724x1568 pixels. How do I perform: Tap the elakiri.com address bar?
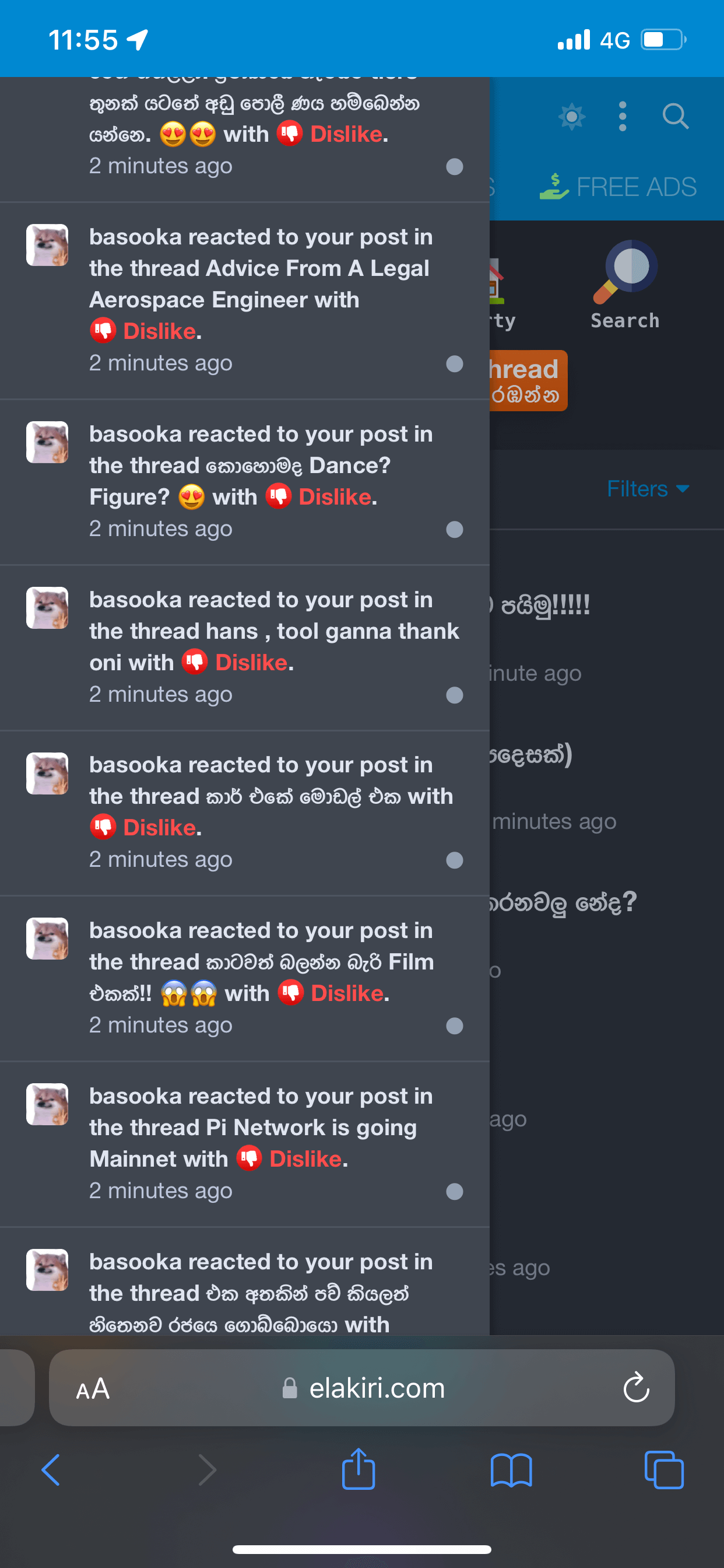coord(362,1388)
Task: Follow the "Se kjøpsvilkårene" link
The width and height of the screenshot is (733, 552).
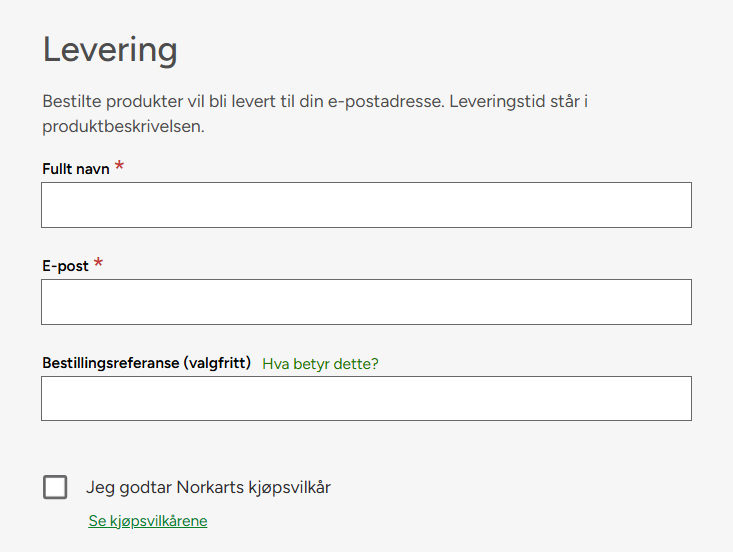Action: point(148,521)
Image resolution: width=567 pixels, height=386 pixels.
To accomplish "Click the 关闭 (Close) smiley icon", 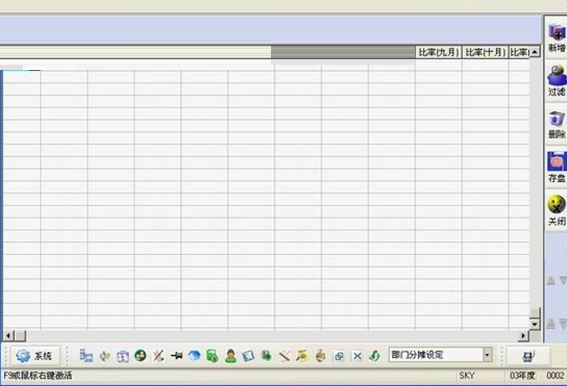I will pyautogui.click(x=557, y=210).
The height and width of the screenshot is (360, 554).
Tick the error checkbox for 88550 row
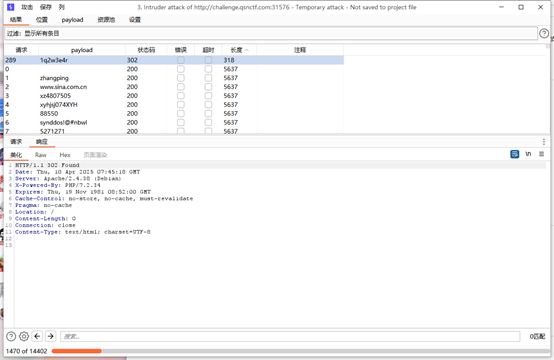(181, 113)
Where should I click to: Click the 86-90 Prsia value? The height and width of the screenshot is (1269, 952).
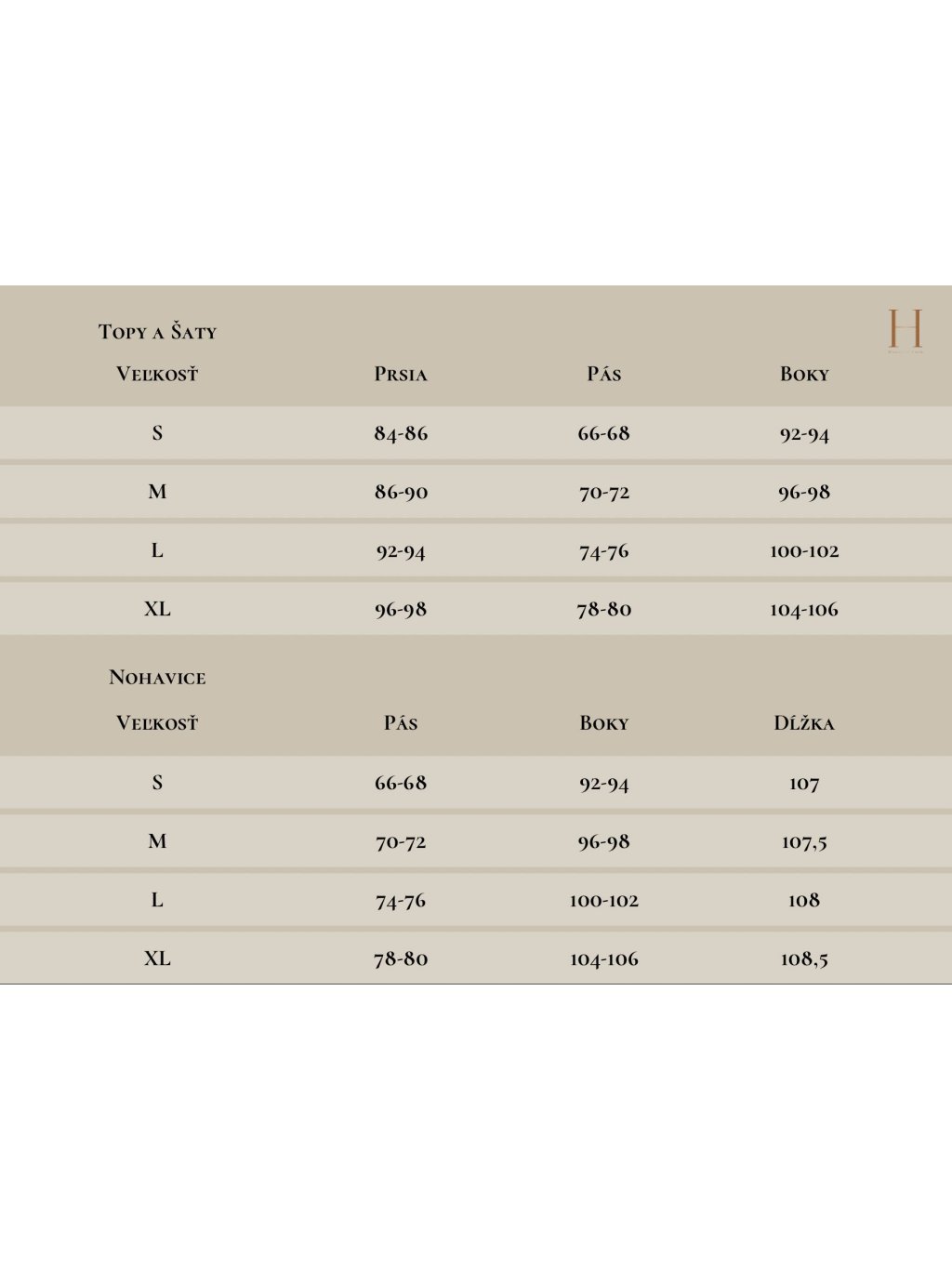(x=401, y=492)
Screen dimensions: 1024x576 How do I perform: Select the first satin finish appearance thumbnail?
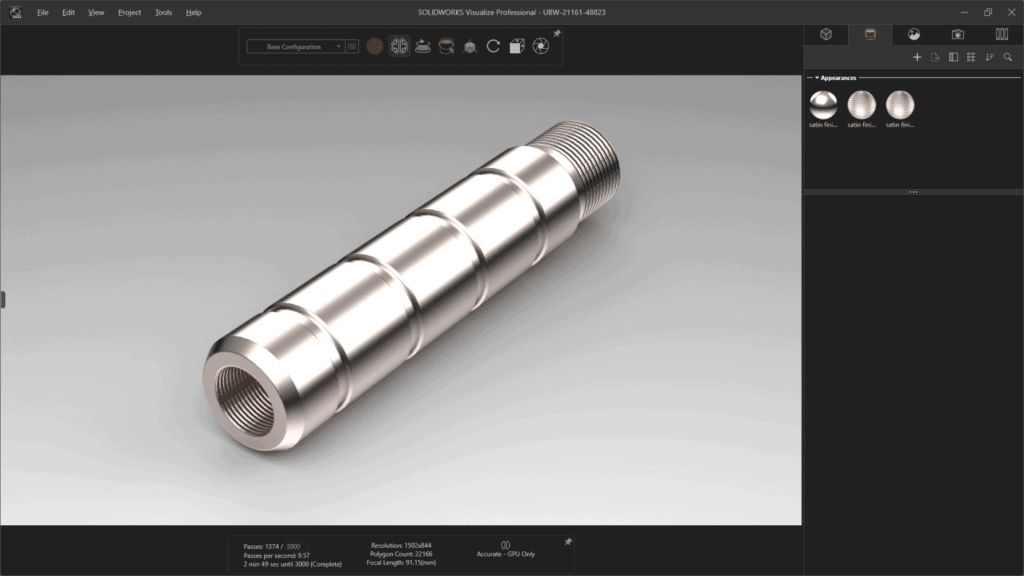coord(823,105)
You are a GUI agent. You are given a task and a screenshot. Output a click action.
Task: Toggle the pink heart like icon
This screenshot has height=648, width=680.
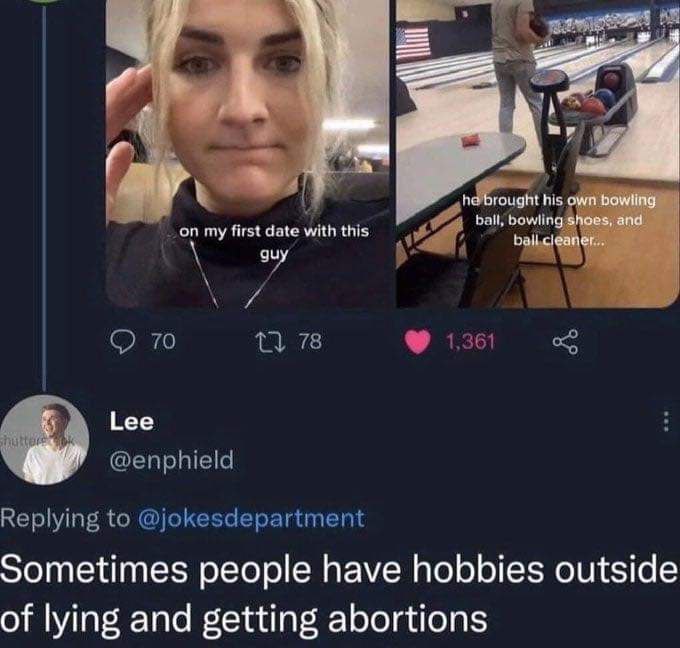point(417,342)
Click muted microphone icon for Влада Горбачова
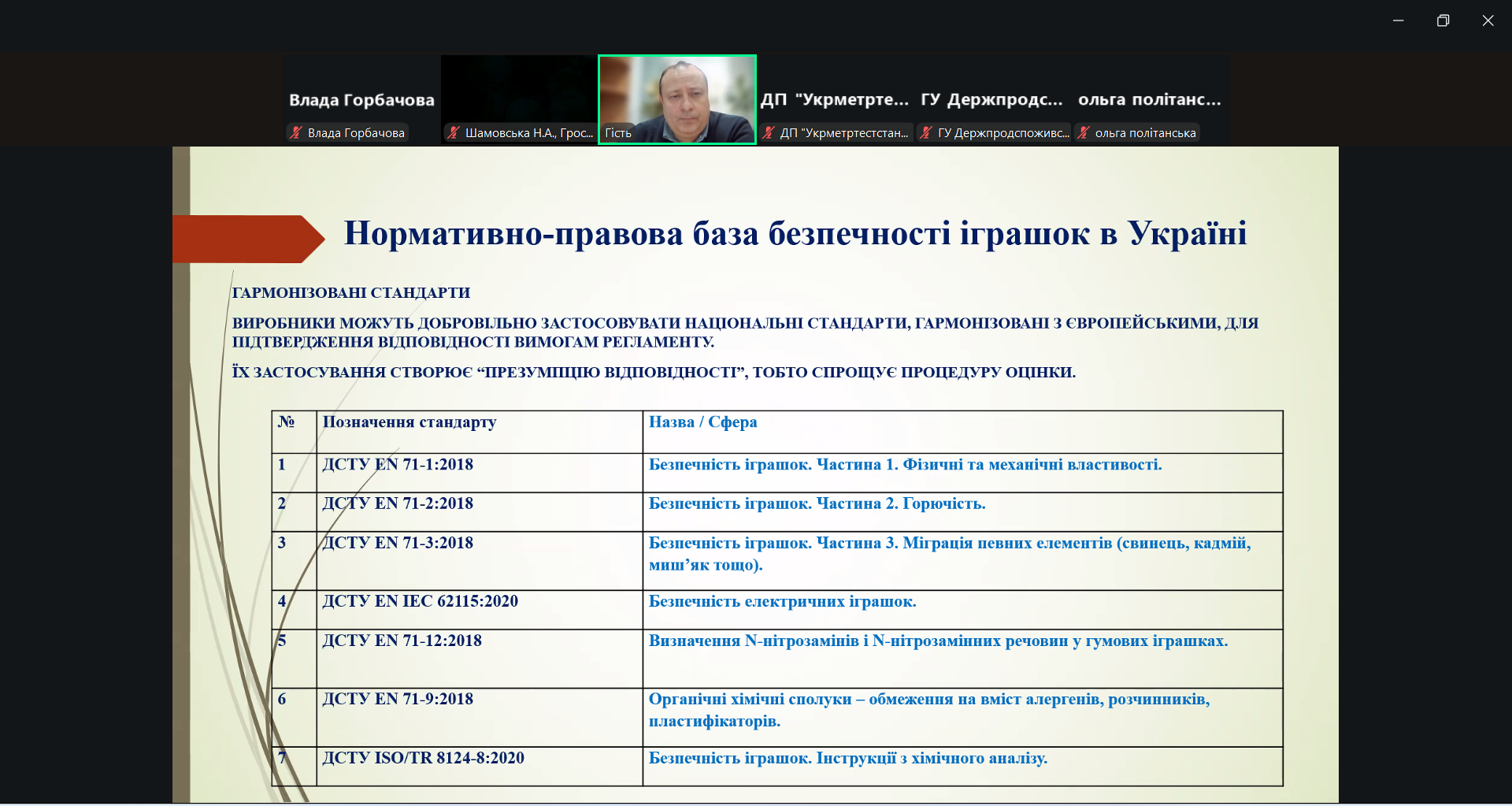The image size is (1512, 806). tap(296, 133)
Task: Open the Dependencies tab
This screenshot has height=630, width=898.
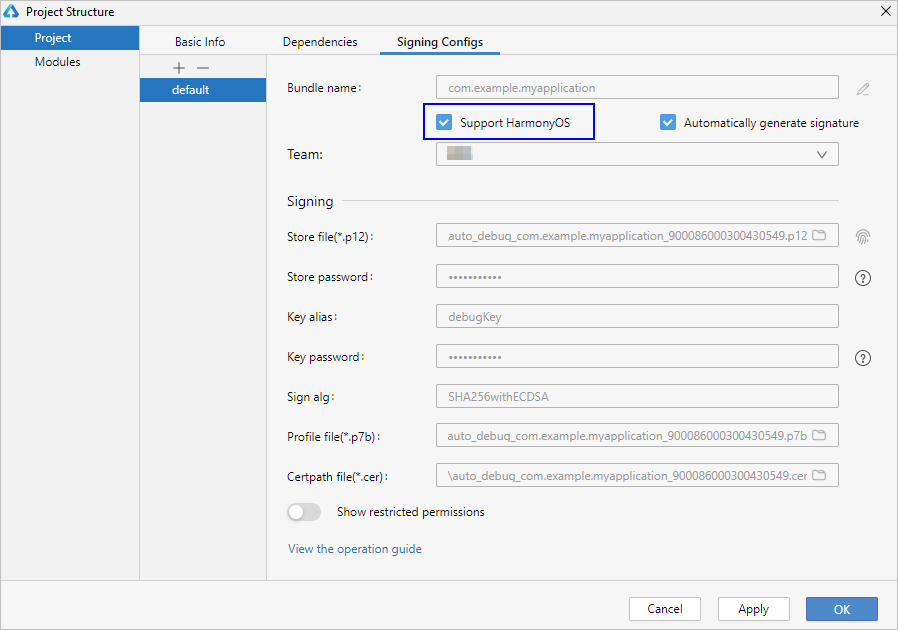Action: click(320, 42)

□ □ □ □ □ □ □

_TASK TO CARRY OUT_: Excerpt from the records above: set down only the lines from the one that contains "Where should I" through the one that contains "Task: Open the Dependencies tab", inclusive, word for word. Pictures stay out.

_SOLUTION FOR THIS PROBLEM_:
Where should I click to: Click the 86-90 Prsia value? The height and width of the screenshot is (1269, 952).
(x=401, y=492)
Screen dimensions: 1024x576 How do I perform: Select the first satin finish appearance thumbnail?
coord(823,105)
You are a GUI agent. You are given a task and a screenshot. Output a click action.
Task: Toggle the pink heart like icon
This screenshot has height=648, width=680.
point(417,342)
Click muted microphone icon for Влада Горбачова
The image size is (1512, 806). tap(296, 133)
Task: Open the Dependencies tab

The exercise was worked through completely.